§ REQUEST
Copy each of the following entries word for word, keeping every line unchanged.
[START MATERIAL TO PROCESS]
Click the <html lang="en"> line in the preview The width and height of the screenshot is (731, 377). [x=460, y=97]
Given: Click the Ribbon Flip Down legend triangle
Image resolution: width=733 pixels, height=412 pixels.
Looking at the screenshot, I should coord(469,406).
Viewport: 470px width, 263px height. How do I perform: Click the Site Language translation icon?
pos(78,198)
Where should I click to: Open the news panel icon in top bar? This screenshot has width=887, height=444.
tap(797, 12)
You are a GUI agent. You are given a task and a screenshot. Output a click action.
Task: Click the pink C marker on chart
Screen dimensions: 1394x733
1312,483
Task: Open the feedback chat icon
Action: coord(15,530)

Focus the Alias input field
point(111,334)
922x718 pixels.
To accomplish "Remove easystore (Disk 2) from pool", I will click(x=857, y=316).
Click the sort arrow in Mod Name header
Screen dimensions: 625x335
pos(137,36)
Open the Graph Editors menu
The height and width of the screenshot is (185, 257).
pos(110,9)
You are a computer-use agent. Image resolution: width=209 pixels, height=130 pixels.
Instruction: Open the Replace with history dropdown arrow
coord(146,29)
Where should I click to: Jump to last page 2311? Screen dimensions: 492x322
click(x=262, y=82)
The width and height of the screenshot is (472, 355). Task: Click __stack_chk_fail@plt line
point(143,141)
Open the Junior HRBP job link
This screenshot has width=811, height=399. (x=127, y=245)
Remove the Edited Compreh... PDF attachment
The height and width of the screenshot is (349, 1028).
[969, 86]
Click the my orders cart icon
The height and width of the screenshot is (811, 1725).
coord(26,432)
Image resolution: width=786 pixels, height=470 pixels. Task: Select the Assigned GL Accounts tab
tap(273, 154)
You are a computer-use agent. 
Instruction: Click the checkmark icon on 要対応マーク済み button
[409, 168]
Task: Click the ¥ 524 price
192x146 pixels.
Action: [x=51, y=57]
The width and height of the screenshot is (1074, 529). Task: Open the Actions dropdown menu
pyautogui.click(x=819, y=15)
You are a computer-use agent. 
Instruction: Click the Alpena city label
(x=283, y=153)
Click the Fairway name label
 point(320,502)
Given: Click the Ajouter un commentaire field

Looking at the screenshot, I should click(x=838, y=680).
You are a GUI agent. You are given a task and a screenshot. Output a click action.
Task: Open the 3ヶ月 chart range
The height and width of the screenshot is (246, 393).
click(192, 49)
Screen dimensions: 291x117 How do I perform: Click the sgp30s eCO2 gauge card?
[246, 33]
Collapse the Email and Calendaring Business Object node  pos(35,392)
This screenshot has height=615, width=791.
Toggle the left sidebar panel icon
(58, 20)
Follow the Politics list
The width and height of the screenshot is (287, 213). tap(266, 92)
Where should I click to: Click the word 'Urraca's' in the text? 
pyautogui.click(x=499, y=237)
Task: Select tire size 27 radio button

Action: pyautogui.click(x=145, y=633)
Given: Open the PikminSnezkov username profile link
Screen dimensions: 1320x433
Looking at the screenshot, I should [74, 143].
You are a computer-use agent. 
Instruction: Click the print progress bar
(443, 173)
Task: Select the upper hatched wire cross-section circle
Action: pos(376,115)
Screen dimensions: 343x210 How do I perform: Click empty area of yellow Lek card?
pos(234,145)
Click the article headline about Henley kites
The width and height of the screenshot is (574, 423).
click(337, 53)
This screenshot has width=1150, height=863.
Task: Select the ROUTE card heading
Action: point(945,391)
[END MATERIAL TO PROCESS]
§ SOLUTION TO THE PROBLEM
Click the <html lang="en"> line in the preview The width and height of the screenshot is (731, 377). [x=460, y=97]
Given: Click the Ribbon Flip Down legend triangle
Image resolution: width=733 pixels, height=412 pixels.
Looking at the screenshot, I should coord(469,406).
Viewport: 470px width, 263px height. How do I perform: Click the Site Language translation icon?
pos(78,198)
Where should I click to: Open the news panel icon in top bar? This screenshot has width=887, height=444.
tap(797, 12)
You are a GUI agent. You are given a task and a screenshot. Output a click action.
Task: Click the pink C marker on chart
Screen dimensions: 1394x733
1312,483
Task: Open the feedback chat icon
Action: coord(15,530)

Focus the Alias input field
point(111,334)
922x718 pixels.
To accomplish "Remove easystore (Disk 2) from pool", I will click(x=857, y=316).
Click the sort arrow in Mod Name header
Screen dimensions: 625x335
pos(137,36)
Open the Graph Editors menu
The height and width of the screenshot is (185, 257).
pos(110,9)
You are a computer-use agent. Image resolution: width=209 pixels, height=130 pixels.
Instruction: Open the Replace with history dropdown arrow
coord(146,29)
Where should I click to: Jump to last page 2311? Screen dimensions: 492x322
click(x=262, y=82)
The width and height of the screenshot is (472, 355). Task: Click __stack_chk_fail@plt line
point(143,141)
Open the Junior HRBP job link
This screenshot has width=811, height=399. (x=127, y=245)
Remove the Edited Compreh... PDF attachment
The height and width of the screenshot is (349, 1028).
[969, 86]
Click the my orders cart icon
The height and width of the screenshot is (811, 1725).
coord(26,432)
Image resolution: width=786 pixels, height=470 pixels. Task: Select the Assigned GL Accounts tab
tap(273, 154)
You are a computer-use agent. 
Instruction: Click the checkmark icon on 要対応マーク済み button
[409, 168]
Task: Click the ¥ 524 price
192x146 pixels.
Action: [x=51, y=57]
The width and height of the screenshot is (1074, 529). Task: Open the Actions dropdown menu
pyautogui.click(x=819, y=15)
You are a computer-use agent. 
Instruction: Click the Alpena city label
(x=283, y=153)
Click the Fairway name label
 point(320,502)
Given: Click the Ajouter un commentaire field

Looking at the screenshot, I should click(x=838, y=680).
You are a GUI agent. You are given a task and a screenshot. Output a click action.
Task: Open the 3ヶ月 chart range
The height and width of the screenshot is (246, 393).
click(192, 49)
Screen dimensions: 291x117 How do I perform: Click the sgp30s eCO2 gauge card?
[246, 33]
Collapse the Email and Calendaring Business Object node  pos(35,392)
This screenshot has height=615, width=791.
Toggle the left sidebar panel icon
(58, 20)
Follow the Politics list
The width and height of the screenshot is (287, 213). tap(266, 92)
Where should I click to: Click the word 'Urraca's' in the text? 
pyautogui.click(x=499, y=237)
Task: Select tire size 27 radio button

Action: pyautogui.click(x=145, y=633)
Given: Open the PikminSnezkov username profile link
Screen dimensions: 1320x433
Looking at the screenshot, I should [74, 143].
You are a computer-use agent. 
Instruction: Click the print progress bar
(443, 173)
Task: Select the upper hatched wire cross-section circle
Action: pos(376,115)
Screen dimensions: 343x210 How do I perform: Click empty area of yellow Lek card?
pos(234,145)
Click the article headline about Henley kites
The width and height of the screenshot is (574, 423).
click(337, 53)
This screenshot has width=1150, height=863.
Task: Select the ROUTE card heading
Action: point(945,391)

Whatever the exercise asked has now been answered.